Les Echos rapportent qu'«à composition du foyer équivalente, la probabilité qu'une femme se trouve dans une procédure de rétablissement personnel est systématiquement plus importante que pour un homme, et augmente avec le nombre d'enfants à charge». Plusieurs facteurs expliquent cette vulnérabilité : le non-versement des pensions alimentaires par le conjoint, les inégalités salariales ou encore la monoparentalité.
Et aussi… La présentation en Conseil des ministres du projet de loi bioéthique qui doit ouvrir la PMA à toutes les femmes et la position des associations homoparentales et LGBT+ qui déplorent son caractère «discriminatoire et stigmatisant» en matière d'établissement de la filiation ; un Checknews sur le taux de recouvrement des pensions alimentaires.
Education
Des jouets non sexistes pour plus de femmes ingénieures
L'appel peut sembler étonnant mais n'en est pas moins sérieux.
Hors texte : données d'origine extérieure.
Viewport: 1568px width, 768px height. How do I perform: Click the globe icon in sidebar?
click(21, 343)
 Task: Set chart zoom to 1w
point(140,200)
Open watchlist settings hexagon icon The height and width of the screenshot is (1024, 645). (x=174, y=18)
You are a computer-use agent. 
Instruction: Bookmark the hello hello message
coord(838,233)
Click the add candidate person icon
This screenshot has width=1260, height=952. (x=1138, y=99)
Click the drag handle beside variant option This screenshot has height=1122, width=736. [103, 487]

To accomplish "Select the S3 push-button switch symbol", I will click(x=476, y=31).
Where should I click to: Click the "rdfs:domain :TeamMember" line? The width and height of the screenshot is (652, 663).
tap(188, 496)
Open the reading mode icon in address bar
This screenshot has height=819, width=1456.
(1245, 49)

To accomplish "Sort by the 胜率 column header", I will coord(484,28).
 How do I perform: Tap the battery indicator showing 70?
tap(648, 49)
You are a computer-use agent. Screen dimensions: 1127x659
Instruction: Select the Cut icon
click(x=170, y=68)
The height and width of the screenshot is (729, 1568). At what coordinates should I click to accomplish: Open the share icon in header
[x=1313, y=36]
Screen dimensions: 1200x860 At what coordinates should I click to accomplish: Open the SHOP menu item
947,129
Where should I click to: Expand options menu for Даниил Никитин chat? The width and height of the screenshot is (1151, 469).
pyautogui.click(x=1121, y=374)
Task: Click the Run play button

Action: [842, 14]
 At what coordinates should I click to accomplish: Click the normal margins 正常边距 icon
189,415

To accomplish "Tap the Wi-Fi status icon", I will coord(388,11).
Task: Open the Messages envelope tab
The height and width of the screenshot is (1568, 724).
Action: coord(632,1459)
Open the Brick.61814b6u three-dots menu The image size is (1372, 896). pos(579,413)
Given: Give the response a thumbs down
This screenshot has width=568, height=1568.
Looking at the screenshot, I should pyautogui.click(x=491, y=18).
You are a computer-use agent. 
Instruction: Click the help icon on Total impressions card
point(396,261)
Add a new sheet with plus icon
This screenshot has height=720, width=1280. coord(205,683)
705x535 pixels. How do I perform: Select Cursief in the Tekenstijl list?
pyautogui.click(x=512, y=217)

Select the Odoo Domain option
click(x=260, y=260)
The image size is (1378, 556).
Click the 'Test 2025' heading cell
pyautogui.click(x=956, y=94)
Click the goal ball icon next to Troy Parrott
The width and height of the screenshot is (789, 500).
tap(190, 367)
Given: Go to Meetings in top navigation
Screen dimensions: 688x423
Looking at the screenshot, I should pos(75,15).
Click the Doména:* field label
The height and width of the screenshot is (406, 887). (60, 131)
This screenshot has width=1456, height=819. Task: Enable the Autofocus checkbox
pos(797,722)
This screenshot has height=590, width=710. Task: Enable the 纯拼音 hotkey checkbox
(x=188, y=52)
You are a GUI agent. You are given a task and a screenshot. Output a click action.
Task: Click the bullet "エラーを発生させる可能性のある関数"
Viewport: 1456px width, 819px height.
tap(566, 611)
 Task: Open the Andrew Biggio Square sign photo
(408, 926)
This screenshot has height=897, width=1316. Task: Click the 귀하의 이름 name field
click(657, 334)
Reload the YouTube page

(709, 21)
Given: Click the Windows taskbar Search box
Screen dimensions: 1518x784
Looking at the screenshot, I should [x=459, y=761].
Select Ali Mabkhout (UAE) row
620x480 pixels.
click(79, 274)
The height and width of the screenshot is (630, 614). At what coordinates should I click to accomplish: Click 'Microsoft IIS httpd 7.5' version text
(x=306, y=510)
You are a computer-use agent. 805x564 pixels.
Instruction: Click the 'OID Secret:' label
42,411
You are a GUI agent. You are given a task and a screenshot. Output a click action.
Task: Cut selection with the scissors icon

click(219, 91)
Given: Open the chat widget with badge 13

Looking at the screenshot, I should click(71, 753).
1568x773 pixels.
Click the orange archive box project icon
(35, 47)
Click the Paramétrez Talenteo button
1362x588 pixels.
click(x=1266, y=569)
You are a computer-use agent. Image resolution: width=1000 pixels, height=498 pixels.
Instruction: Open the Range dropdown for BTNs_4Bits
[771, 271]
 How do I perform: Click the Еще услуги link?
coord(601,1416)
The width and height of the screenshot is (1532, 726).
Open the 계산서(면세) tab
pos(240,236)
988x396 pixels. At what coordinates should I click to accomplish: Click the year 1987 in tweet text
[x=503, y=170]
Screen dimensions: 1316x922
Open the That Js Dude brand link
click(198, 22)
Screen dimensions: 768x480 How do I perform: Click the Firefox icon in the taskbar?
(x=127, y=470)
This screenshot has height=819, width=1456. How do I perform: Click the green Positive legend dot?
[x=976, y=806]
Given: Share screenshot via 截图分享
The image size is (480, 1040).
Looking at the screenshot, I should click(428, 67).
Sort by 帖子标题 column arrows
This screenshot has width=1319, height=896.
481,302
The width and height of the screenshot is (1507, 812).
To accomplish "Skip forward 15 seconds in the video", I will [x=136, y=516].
La secrétaire d'Etat à l'Economie, Agnès Pannier-Runacher, a appelé la filière du jouet à «faire reculer les stéréotypes de genre dans l'univers des jouets» pour favoriser la mixité femmes-hommes dans le métier d'ingénieur, rapporte les Nouvelles News. «Le défaut d'orientation des jeunes filles se joue dès l'école primaire et il est urgent pour la compétitivité de nos entreprises de développer dès le plus jeune âge l'appétence pour la science et les technologies, tant chez les petites filles que les petits garçons», a-t-elle souligné. Comme le note le média, les filles représentent moins d'un tiers (27,2%) des effectifs des écoles d'ingénieurs.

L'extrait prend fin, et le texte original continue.